▶ _SET TASK_: Copy out, in full, each line of the material below that contains the word "Click".
——————
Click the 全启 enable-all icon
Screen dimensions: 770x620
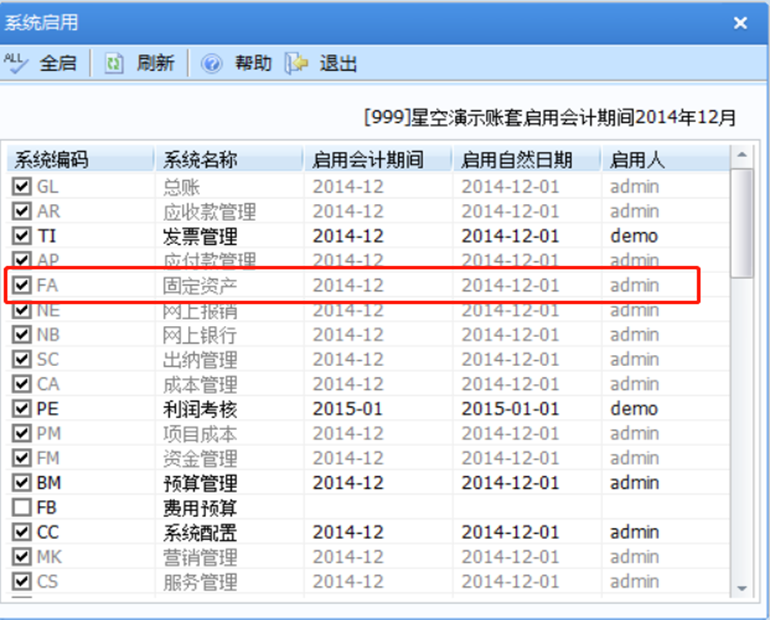tap(16, 63)
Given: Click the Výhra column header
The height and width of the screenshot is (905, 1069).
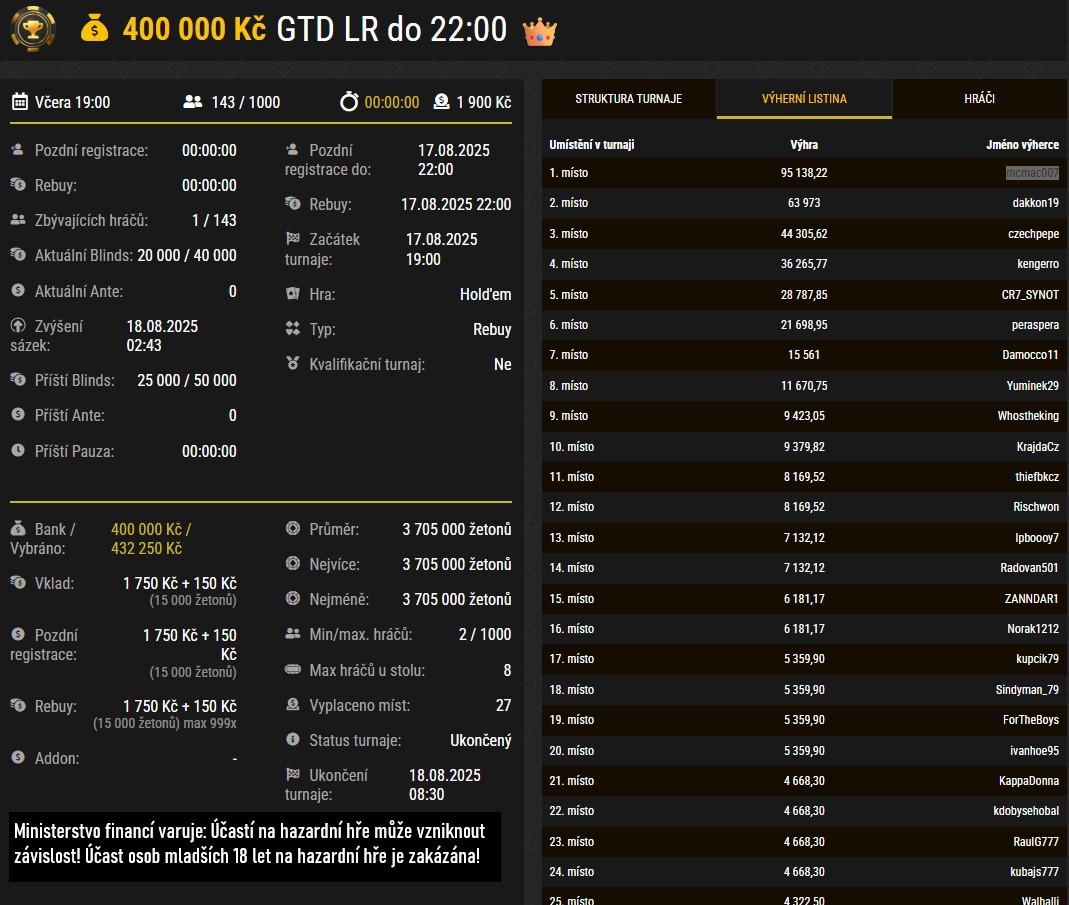Looking at the screenshot, I should (804, 145).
——————
▶ _SOLUTION FOR THIS EXERCISE_:
Click the 全启 enable-all icon
Given: Click the Výhra column header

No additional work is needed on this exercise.